The formal mathematics holds that one is free to define anything in any way. Nobody cares for the reason. In reality, of course, definitions are never spun out of thin air: they are intentionally designed to produce what we need in the end. Since this ultimate goal grows from the common practice, arbitrary solutions are very unlikely to encounter. A layperson, however, may miss the inner sense of what is going on, and this makes it hard to get through the rest of the science, however logically derived from the primary notions. Typically, mathematicians are not inclined to put things plain; even worse, they try hard to disguise the practical motivation. Here, we'll look closer to what is usually left in the shade.

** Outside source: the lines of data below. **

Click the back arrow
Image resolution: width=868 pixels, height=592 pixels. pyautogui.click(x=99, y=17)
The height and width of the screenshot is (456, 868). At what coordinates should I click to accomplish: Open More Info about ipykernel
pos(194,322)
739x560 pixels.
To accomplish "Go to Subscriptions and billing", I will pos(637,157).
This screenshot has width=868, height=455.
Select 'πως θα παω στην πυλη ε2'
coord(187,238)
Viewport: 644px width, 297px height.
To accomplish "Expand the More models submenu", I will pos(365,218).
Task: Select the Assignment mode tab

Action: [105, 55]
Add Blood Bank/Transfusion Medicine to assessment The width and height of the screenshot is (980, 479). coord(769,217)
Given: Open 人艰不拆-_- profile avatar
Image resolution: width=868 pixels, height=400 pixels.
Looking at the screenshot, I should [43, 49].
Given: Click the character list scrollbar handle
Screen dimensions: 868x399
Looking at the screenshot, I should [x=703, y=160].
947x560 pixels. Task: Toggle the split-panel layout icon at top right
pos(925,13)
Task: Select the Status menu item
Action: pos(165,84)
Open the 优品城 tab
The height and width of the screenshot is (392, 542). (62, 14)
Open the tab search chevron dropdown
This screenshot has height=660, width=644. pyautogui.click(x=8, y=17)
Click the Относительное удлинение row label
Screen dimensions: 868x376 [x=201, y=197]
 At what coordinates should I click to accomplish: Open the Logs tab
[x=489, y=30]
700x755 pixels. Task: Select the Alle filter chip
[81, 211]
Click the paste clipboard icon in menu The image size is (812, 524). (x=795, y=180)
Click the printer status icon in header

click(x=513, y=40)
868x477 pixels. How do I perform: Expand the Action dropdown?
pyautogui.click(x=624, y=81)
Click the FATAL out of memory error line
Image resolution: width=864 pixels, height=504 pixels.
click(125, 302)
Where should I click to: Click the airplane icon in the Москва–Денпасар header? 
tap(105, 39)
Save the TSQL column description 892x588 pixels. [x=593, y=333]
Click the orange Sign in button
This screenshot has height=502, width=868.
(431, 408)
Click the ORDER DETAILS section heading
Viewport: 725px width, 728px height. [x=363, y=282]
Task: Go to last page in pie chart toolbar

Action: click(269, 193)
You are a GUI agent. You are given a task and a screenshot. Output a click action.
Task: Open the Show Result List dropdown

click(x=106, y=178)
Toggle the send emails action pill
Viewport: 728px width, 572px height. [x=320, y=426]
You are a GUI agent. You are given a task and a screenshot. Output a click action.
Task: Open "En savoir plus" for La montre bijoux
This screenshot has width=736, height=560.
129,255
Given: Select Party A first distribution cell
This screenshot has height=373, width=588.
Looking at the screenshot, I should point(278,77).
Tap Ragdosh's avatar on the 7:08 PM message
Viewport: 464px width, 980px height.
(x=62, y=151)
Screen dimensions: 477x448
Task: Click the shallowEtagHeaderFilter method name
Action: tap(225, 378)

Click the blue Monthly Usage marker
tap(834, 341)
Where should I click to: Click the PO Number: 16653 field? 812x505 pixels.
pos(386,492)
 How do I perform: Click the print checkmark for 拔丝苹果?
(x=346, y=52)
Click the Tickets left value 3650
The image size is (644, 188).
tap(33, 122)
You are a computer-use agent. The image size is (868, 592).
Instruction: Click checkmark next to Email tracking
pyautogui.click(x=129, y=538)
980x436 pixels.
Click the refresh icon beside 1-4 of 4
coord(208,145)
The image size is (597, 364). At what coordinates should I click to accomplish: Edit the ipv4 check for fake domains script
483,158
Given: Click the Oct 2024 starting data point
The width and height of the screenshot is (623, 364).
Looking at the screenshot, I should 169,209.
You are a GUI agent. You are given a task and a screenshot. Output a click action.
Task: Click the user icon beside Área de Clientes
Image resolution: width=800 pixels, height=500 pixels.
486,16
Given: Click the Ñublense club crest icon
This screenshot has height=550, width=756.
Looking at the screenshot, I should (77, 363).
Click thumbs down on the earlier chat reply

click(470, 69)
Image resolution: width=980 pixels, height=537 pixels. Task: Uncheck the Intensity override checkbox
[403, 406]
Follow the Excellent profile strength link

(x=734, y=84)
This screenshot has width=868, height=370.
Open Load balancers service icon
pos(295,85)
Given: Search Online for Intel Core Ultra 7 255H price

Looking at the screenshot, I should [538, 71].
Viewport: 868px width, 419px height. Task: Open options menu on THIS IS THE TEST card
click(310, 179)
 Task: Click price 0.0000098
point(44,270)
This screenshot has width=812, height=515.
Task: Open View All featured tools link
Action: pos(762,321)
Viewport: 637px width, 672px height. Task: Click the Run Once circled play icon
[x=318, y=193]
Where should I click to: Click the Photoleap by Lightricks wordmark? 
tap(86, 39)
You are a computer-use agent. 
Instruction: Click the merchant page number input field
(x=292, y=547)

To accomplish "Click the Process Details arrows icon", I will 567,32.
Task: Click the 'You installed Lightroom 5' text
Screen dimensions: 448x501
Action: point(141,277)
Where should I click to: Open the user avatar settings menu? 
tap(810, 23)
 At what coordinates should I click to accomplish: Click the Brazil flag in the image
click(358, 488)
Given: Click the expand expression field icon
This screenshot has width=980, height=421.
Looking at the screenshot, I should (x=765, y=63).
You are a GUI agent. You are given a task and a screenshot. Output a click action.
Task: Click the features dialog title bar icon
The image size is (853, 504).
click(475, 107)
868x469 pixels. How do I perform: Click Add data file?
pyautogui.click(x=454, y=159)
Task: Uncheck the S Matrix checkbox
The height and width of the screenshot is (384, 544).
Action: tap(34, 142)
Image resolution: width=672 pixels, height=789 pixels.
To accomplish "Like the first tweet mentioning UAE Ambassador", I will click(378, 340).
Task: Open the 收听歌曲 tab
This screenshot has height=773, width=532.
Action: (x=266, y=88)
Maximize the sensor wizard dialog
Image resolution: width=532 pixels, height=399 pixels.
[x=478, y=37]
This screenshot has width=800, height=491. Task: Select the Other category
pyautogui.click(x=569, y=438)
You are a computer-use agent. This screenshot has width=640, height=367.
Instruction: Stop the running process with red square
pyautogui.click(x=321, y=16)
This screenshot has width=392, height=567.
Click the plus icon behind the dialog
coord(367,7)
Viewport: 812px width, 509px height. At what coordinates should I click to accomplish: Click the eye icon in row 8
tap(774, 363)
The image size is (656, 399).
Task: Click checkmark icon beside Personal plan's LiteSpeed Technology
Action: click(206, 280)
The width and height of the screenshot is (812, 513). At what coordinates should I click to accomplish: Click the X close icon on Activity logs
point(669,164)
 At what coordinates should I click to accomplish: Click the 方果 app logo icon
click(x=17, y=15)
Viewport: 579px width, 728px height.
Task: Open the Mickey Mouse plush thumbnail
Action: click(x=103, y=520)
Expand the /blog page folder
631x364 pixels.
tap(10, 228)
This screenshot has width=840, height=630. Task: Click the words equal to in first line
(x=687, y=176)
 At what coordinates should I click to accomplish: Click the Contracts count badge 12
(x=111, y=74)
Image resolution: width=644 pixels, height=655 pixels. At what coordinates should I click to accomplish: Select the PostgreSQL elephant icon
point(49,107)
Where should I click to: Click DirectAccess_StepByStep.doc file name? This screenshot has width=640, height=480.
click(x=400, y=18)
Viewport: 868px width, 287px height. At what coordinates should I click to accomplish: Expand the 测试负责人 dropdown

On the next stage of metric theorization, one comes to studying sequences of points from B, which are formally defines as some mappings of the natural numbers into the base. However, in fact, we need an algorithm that would allow us to choose one point of the base after another; it is this practical principle (along with a starting point) that defines the resulting sequence. Devoid of this systemic directedness, the collection of points is not really a sequence, but rather a mere set. One could easily observe that the very construction of the natural numbers is exactly like that: as soon as you reach a certain mark, go on to the next. The common arithmetic operations are introduced later on, formally imposed as an optional structure due to one of the possible ways of identifying different sequences. Well, let the topic wait for a better season.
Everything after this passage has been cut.